過去の議事録

2006年6月26日(月)開催 第43回TBSラジオ&コミュニケーションズ番組審議会より
「今晩は 吉永小百合です」

出席者(敬称略)

委員長吉越浩一郎 
副委員長山野 勝 
委員宮台真司 萩原健太 野地秩嘉 田中里沙 多田羅万由美

局側出席者

 清水 社長

 余田 編成制作局長

 入江 経営企画室担当局長

 千葉 番組審議会事務局長

 安村 番組審議会担当部長

 鈴木 プロデューサー

番組の概要について

吉永小百合さんはこの番組の前に「吉永小百合 街ものがたり」という番組を1977年から2004年の3月までやっていました。映画「北の零年」の撮影のためにその番組はいったん終了し、1年半を経て、装いも新たに「今晩は 吉永小百合です」というタイトルで昨年の10月からスタートしました。 吉永さんは、60歳を超えても若々しく、精力的に活動している女優の代表でもあり、その吉永さんの映画以外の1つの表現の場がこのラジオ番組です。以前の「街ものがたり」は国内外の1つの街にスポットを当て、歴史とか名所とかゆかりの人物とかをフューチャーしていくという内容で、比較的筋書きもあり、そこに本人が感想を話していくというスタイルをとっていました。 一方、現在の「今晩は 吉永小百合です」は本人の希望もありフリートークで吉永さん自身のパーソナルな部分をかなりフューチャーしています。それゆえ番組のテーマも毎回違いますし、季節の話題や旅の話、ワールドカップなど巷の話題など本当に幅広く取り上げています。  また、不定期的にゲストの方をお招きしてのトークもあります。ゲストは今後もなるべく多くの方をお呼びするつもりです。ゲストの方とのトークを通しても吉永さんのパーソナルな部分が発見できる。そんな番組です。

主な委員の発言とプロデューサーの発言

★ 日曜日のこの時間帯というのは、主婦にとっては翌週の準備などあり、かなりバタバタしていて、気がついたら終わっていたりして、なかなか聴けるチャンスがないように思います。

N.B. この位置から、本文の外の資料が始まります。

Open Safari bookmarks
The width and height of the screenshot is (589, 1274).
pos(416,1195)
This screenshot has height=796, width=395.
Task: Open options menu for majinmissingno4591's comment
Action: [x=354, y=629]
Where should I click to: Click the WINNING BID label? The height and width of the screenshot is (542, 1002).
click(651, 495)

★ 今回は旅に関してだけだったので、またほかのテーマのものも聞いてみたいと思いました。

★ この番組はターゲットがどれぐらいの方なのかなとか、そういうことを感じました。

☆ (鈴木プロデューサー) 実際に聴取率が高いのは、やはり50代が1つのボリュームゾーンになってます。以前はやはりサユリストといいますか、吉永さんと同世代、今の60代がその次に来ていたんですけれど、最近はそれよりかなり下の年代の方、例えば20代の女性とかの聴取率が結構いいときがあります。ある意味では世代を超えて1つの日本の象徴のような女性というところが共感を得るのかもしれないですね。

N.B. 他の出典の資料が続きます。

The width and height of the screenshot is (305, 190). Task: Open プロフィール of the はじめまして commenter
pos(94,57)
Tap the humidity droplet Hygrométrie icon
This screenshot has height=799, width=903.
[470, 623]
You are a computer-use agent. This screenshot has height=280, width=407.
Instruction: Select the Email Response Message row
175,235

★ ふだん割とベールに包まれている印象が強かった吉永さんですが、ケタケタと笑いながら、ご自分がムカデに刺されてしまった話とか、若い頃のヤンチャナ話とかすごいチャーミングな感じが伝わってきて、よかったと思います。

★ 今回聞いていて、とても示唆に富むというか、非常に勉強になったなと思ったところが2つあります。1つは、聞いていると、吉永さんの話すスピードが物すごくゆっくりで、今テレビを見ていると、やたらと早く喋っていて、テロップが出るという形になっていますが、ラジオ番組でゆっくり喋ることはひとつの個性で、しかもゆっくり喋ることになれている人がやっているからじっくり聞けるんだなと思いました。

★ もう1つは、吉永さんが番組の中で、例えばミカン畑の中で作詞したとか、昔、川奈のゴルフ場ではキャディーさんがバッグを担いでいたというようなことを喋っているところは、情報を送る際に、情景を喋っているという所がものすごく重要だなと思いました。僕はサユリスト世代でもなく、吉永小百合という人の映画を見に行ったこともないですけど、何か立派な人だなと思って素直に聞いていました。

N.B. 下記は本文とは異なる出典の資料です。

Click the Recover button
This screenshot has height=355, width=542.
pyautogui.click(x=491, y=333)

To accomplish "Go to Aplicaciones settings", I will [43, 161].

★ 日曜日の夜10時というのは、ラジオにおいてはどういった時間なのでしょうか?

☆ (鈴木P)日曜の夜という部分は、やはりウィークデーや土曜日と多少違いまして、大人が次の週に備える、1つの一番パーソナルタイムではないかなと思っております。

★ 吉永さんという大女優だからこういう番組が成立するのでしょうか?そうじゃない人がこういう番組をやるとどうなのかなと思いました。

☆ (鈴木P)番組のつくりにもよりますけれども、吉永さんはラジオに関しての情熱がとても深いんです。テレビに余り出ない。1回聞いただけで人にきちんと伝わるというようなことをご自身のモットーにされているということもありますので、吉永さんの個性によってこの番組が、成り立つ部分は大きいじゃないかなと思います。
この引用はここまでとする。